◆ Your objective ◆
Set down, exactly as written, every line from the one containing "The image size is (652, 500)." through the end of the listing.

◆ Study material ◆
-*-*-
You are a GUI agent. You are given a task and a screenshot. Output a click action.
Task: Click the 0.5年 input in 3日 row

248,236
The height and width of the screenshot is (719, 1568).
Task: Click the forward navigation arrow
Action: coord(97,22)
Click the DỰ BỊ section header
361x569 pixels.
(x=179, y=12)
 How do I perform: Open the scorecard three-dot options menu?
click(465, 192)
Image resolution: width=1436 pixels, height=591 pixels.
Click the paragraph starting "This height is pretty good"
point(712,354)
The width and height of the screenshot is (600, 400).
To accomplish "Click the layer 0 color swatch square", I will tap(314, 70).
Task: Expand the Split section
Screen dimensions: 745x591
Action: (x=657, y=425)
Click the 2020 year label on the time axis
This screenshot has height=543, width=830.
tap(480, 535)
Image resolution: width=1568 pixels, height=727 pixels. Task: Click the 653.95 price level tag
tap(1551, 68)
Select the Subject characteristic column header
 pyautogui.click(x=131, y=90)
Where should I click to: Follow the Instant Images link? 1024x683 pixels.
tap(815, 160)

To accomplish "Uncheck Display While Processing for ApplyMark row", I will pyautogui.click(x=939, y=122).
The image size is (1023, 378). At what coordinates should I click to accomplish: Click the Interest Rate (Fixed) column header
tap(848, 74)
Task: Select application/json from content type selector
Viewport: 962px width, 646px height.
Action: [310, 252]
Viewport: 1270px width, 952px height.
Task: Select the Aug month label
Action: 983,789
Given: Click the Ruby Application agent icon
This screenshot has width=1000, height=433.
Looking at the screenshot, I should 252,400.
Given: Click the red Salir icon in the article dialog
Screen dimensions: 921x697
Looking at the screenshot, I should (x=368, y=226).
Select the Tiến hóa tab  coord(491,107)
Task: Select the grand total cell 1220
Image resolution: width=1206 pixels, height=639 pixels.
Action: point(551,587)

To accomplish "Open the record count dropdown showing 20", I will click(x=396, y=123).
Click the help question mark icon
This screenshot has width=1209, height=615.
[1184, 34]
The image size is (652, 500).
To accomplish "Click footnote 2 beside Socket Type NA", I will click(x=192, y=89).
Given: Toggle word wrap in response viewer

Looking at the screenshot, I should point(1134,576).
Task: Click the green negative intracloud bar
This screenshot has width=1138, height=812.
-*-*-
◆ Written solution ◆
The image size is (652, 500).
To accomplish "Click footnote 2 beside Socket Type NA", I will click(x=192, y=89).
Given: Toggle word wrap in response viewer

Looking at the screenshot, I should point(1134,576).
Task: Click the green negative intracloud bar
This screenshot has width=1138, height=812.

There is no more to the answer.